„Niech Jarosław Kaczyński nie kompromituje się i nie kopiuje Donalda Tuska” - stwierdził poseł PSL-UED Jacek Protasiewicz, odnosząc się do ataku hakerskiego na skrzynkę mailową szefa KPRM Michała Dworczyka.
CZYTAJ TAKŻE:
W programie „Rzeczpospolitej” #RZECZoPOLITYCE poseł PSL-UED Jacek Protasiewicz w zaskakujący sposób skomentował sprawę ataków hakerskich na szefa KPRM Michała Dworczyka. Protasiewicz porównał cyberatak do afery taśmowej z 2014 r.

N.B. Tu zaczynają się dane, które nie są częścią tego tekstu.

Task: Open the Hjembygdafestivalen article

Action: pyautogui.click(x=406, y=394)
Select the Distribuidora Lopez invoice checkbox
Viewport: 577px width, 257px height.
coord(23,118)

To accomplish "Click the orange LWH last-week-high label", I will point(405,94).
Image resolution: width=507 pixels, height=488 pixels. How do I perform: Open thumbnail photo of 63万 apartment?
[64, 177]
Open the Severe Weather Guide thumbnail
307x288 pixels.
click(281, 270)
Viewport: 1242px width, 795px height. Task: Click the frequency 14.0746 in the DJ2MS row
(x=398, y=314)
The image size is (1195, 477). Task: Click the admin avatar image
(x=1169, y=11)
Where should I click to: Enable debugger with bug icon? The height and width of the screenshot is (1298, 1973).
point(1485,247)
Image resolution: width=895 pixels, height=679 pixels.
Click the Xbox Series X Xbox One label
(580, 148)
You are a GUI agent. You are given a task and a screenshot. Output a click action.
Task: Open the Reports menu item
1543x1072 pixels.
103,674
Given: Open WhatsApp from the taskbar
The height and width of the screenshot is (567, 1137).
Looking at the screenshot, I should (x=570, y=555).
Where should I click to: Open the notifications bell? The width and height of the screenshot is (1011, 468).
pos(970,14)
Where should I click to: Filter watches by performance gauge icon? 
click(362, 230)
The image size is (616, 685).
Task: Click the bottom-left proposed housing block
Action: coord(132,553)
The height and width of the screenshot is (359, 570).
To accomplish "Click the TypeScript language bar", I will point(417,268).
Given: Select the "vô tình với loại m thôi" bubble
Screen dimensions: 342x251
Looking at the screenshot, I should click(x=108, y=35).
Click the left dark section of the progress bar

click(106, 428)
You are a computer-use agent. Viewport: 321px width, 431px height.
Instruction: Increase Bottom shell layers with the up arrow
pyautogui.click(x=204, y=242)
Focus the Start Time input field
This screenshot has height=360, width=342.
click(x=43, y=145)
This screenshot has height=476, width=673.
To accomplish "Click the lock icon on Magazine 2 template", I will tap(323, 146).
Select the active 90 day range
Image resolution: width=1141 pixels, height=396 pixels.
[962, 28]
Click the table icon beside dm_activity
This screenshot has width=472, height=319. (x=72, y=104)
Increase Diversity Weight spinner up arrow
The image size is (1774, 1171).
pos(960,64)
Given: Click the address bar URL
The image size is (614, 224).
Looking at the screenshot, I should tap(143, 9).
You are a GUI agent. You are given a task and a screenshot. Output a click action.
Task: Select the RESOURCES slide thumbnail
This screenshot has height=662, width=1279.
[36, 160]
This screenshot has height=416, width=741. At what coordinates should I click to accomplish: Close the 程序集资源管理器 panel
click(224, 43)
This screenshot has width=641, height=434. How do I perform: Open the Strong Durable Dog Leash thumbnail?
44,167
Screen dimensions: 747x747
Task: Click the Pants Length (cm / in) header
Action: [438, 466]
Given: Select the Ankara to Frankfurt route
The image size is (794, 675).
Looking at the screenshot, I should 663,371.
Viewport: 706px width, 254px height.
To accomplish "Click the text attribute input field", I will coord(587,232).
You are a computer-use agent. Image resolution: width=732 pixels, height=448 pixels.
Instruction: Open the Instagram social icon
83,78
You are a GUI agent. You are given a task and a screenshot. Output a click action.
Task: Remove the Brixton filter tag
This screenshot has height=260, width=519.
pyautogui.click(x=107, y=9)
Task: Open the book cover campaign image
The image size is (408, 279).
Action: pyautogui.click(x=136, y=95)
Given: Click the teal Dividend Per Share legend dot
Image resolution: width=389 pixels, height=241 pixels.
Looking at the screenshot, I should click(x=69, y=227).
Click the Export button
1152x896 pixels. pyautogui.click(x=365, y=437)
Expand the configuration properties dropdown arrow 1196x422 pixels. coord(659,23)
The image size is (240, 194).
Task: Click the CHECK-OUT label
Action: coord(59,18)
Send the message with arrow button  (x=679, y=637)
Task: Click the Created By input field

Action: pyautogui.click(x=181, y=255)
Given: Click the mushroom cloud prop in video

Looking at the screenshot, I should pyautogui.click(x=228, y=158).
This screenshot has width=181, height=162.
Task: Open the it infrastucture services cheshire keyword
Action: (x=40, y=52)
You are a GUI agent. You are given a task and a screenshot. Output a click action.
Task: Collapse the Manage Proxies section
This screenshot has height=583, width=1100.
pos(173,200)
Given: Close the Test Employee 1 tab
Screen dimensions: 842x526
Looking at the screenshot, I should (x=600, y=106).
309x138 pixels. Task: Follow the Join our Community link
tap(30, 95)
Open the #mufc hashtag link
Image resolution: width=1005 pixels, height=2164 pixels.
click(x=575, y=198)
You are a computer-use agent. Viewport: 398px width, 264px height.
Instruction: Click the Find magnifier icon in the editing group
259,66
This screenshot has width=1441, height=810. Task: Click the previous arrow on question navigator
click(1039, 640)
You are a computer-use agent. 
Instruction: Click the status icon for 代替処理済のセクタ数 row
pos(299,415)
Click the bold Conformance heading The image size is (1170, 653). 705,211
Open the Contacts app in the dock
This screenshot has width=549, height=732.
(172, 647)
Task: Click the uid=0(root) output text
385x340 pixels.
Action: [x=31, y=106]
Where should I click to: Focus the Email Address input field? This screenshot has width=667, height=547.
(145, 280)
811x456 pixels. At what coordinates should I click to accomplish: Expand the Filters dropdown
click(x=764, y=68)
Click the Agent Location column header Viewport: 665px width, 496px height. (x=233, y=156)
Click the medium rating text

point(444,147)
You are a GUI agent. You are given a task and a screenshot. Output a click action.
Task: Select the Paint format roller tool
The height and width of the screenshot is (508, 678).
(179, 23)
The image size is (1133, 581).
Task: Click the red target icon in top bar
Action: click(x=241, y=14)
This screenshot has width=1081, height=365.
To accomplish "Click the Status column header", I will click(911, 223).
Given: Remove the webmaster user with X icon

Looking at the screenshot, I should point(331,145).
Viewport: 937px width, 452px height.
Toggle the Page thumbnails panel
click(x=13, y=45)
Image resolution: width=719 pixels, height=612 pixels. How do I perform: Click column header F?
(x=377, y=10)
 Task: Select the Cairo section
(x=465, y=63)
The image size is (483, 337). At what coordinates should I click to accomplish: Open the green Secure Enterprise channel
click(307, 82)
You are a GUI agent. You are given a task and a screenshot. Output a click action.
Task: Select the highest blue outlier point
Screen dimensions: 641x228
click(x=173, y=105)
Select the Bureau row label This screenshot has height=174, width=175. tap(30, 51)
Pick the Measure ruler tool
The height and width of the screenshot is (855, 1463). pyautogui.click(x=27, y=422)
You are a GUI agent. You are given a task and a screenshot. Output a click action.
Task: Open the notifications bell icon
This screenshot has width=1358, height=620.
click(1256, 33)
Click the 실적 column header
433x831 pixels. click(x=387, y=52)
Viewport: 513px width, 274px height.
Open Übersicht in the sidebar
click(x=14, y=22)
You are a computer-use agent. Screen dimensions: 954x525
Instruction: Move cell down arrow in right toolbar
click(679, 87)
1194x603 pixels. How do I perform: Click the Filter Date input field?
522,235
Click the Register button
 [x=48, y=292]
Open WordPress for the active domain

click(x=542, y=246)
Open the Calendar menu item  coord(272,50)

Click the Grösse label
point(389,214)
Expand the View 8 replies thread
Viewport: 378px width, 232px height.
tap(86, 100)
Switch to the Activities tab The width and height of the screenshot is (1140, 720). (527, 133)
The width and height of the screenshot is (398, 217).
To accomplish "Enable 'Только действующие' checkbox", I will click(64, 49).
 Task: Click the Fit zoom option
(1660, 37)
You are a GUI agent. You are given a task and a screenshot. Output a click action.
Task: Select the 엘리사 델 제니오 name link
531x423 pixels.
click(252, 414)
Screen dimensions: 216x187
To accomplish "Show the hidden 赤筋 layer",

widzę podobieństwo w sprawie taśm sprzed siedmiu lat a obecną aferą mailingową - w obu przypadkach manipuluje się opinią publiczną.
— ocenił polityk.
Mateusz Morawiecki zastanawia się jak wcisnąć najlepszy kit Polakom, żeby wzmóc postawy patriotyczne wokół sprawy Nord Stream 2. PiS robi to wyłącznie po to, żeby najbardziej radykalny elektorat PiS-u miał kolejnego bożka do czczenia
— dodał.
Zdaniem polityka opozycji, prezes PiS Jarosław Kaczyński… kopiuje byłego premiera Donalda Tuska, twierdząc, że za atakami hakerskimi stoi Federacja Rosyjska.
Siedem lat temu Donald Tusk wygłosił przemówienie, w którym mówił, że jest to scenariusz pisany cyrylicą. Wtedy opozycja pod wodzą Jarosława Kaczyńskiego miała to w nosie, więc niech się teraz Jarosław Kaczyński nie kompromituje i nie kopiuje Donalda Tuska, bo wychodzi mu to dużo gorzej od oryginału.
— stwierdził Jacek Protasiewicz.
Porównania stosowane przez byłego parlamentarzystę PO są o tyle ciekawe, że w żaden sposób nie da się porównać obu sytuacji, czyli faktycznie zarejestrowanych nagrań z członkami rządu Donalda Tuska do wiadomości mailowych, które mogą być sfabrykowane, gdzie informacje prawdziwe mieszają się z nieprawdziwymi, a niektóre treści mają na celu wyłącznie skompromitowanie szefa KPRM.
Nie da się również porównać reakcji polityków PiS z 2014 r. do kolportowania przez parlamentarzystów opozycji fałszywych informacji o rzekomych planach wysłania wojska przeciwko obywatelom. Można także zadać pytanie, czy ABW wtargnęła do redakcji, która jako pierwsza napisała o ataku hakerskim na ministra Dworczyka? Wreszcie - że trudno aby prezes PiS w jakikolwiek sposób „kopiował” byłego premiera, ponieważ z tej dwójki polityków to Jarosław Kaczyński jako pierwszy przestrzegał przed zagrożeniami ze strony Federacji Rosyjskiej. Niektórzy ministrowie z rządu Donalda Tuska zastanawiali się wówczas, czy prezes PiS… wziął leki.